On Monday, he held the first White House
Ramadan dinner - "a way for the administration to
publicly make the case that it is sensitive to
Muslims." Indeed, the administration has put
together an entire "Ramadan public relations
offensive" to "highlight its sensitivity to Islamic
tradition." Now, it is one thing for the president
to affirm American religious tolerance and speak out
sternly against anti-Muslim prejudice, as he did
early and often after Sept. 11. That is honorable
and very American. And in fact, one can only be
astonished how few acts of anti-Islamic bigotry - and
how many acts of sympathetic understanding - have
occurred in a nation driven to grief and fury by a
monstrous mass murder.
But it is quite another thing to protest so
much that, yes, we do respect Islam. Why the doubt?
No country on earth has been more welcoming to
Muslim immigrants. Which is precisely why the Sept.
11 terrorists could spend a year and a half in
America going about their murderous business
unmolested.
And why must we constantly repeat that we
are not at war with Islam? We never declared war on
Islam. It was Islamic fanatics who, killing 4,000
Americans in the name of God, declared war on us.
Why, then, are we the ones required to continually
demonstrate our religious tolerance and respect for
others? Shouldn't that be the responsibility of the
Islamic world, of those in whose name this crime was
perpetrated?
Imagine if 19 murderous Christian
fundamentalists hijacked four airplanes over Saudi
Arabia and, in the name of God, crashed them into
the holy cities of Mecca and Medina, destroying the
holy Kaaba and killing thousands of innocent Muslim
pilgrims. Could anyone doubt that the entire
Christian world - clergy and theologians, leaders and
lay folk - would rise as one to denounce the act?
Yankee Stadium could not hold the trainloads of
priests and preachers, reverends and rectors - why,
even rabbis would demand entry - that would descend
upon a mass service of atonement, shame, ostracism
and excommunication. The pope himself would rend his
garments at this blasphemous betrayal of Christ.
And yet after Sept. 11, where were the
Muslim theologians and clergy, the imams and
mullahs, rising around the world to declare that
Sept. 11 was a crime against Islam? Where were the
fatwas against Osama bin Laden? The voices of high
religious authority have been scandalously still.

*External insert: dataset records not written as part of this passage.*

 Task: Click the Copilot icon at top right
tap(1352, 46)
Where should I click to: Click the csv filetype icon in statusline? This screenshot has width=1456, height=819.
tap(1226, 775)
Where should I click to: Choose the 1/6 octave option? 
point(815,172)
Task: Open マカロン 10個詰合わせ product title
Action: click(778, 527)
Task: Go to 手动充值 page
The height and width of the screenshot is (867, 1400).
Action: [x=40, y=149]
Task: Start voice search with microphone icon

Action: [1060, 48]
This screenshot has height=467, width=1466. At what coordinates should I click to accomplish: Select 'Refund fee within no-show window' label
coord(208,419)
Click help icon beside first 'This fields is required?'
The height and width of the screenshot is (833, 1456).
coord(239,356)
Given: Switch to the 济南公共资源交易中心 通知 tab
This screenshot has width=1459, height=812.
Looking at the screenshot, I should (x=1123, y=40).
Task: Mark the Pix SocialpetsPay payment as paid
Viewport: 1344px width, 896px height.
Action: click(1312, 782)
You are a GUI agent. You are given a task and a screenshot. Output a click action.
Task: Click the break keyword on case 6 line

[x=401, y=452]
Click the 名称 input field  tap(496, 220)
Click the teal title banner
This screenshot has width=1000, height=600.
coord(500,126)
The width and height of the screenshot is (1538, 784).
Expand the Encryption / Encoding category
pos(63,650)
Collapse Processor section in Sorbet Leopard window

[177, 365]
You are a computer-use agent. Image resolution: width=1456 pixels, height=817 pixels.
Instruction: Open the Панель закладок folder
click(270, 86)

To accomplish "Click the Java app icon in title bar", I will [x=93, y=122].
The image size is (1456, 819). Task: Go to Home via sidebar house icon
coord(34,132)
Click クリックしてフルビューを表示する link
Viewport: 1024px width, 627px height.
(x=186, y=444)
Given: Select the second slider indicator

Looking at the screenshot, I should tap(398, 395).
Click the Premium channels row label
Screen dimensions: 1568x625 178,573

And what of Muslim religious leaders in
America? At the solemn National Cathedral ceremony
just three days after Sept. 11, the spokesman for
the American Muslim community made no statement
declaring the attacks contrary to Islam. There was no
fatwa against suicide murder. Instead, Dr. Muzammil
Siddiqi, spiritual leader of the Islamic Society of
North America, offered that to "those that lay the
plots of evil, for them is a terrible penalty." Who
are these plotters of evil receiving retribution?
Did he mean the terrorists? Or did he mean that
America had it coming? He never said.
The imam of the leading mosque in New York,
the 96th Street Mosque, left no ambiguity: He
published an interview in Egypt, to which he
repaired after Sept. 11, claiming that it was the
Jews who perpetrated the attacks. Hence that great
post-Sept. 11 oddity: Deafening silence from the
spiritual authorities of Islam, obsessive chatter
from Americans, largely Christian, filling that
silence with near apologetic professions of good
faith and tolerance.
This is not just odd, it is demeaning. Who
attacked whom? Who should be doing the
soul-searching and the breast-beating? Why are we
acting as if we bear guilt for our own
victimization? The United States is the most diverse
and religiously tolerant society on earth. By far.
As regards Islamic peoples, we have been singularly
sympathetic. We waged three successful military
campaigns in the 1990s. In every one we rescued a
beleaguered Islamic people: Kuwait, Bosnia, Kosovo.
And we have just liberated a fourth: Afghanistan.
Four thousand Americans lie dead in
Washington and New York. Who should be atoning? Who
should be reaching out to show religious tolerance
and acceptance? Who should be asking their children
to find pen pals of another faith? Sept. 11 was
supposed to be a wake-up call to moral seriousness.
Let's show it and stop acting like the guilty party.